As a break from the speakers--and to keep everyone warm in the chilly fall air--there was a permitted march through the streets of Boston, lead by Buddhist drummers from the Peace Pagoda in Leverett. At the points I was able to take a good look from the middle of the march, I was unable to make out either its start or its end. Some people simply chatted, while others chanted such things as, “Hey Bush, we know you! Your daddy killed for oil too!” Iraq contains the world’s second largest oil reserves after Saudi Arabia, where the US already has large numbers of troops stationed, propping up its Islamic fundamentalist monarchy. Despite the rhetorical claims of the Bush and Blair administrations, there is no concrete evidence that Iraq actually possesses nuclear, biological or chemical weapons. The Bush administration, however, has been intent on setting up military bases in oil rich regions; the war on Afghanistan resulted in US bases throughout oil rich Central Asia.
Robbins said, “I do not like fundamentalism of any kind--in al-Qaeda or in our government. Our government’s fundamentalism is business fundamentalism, the unfettered expansion of economic system across the globe. Our resistance should be resistance to placing profit over human life. That is what is going on in this war-- business.
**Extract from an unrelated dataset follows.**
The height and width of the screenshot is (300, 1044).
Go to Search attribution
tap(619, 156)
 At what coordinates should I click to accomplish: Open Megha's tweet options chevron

The economic scandals surrounding Halliburton and Harken have disappeared from the papers.” Most members of the Bush administration have ties to major oil companies, including Vice President Cheney’s to Halliburton and President Bush’s to Harken.
The march eventually returned to the Boston Common. The official program continued with more speakers. Off to the side, a large group gathered to drum and dance, periodically calling out “No attack on Iraq!” and generating a lot of good energy. As MC Brian Corr of Peace Action and the American Friends Service Committee said to loud applause, “We are going to stop this war before it starts. We are not going away.”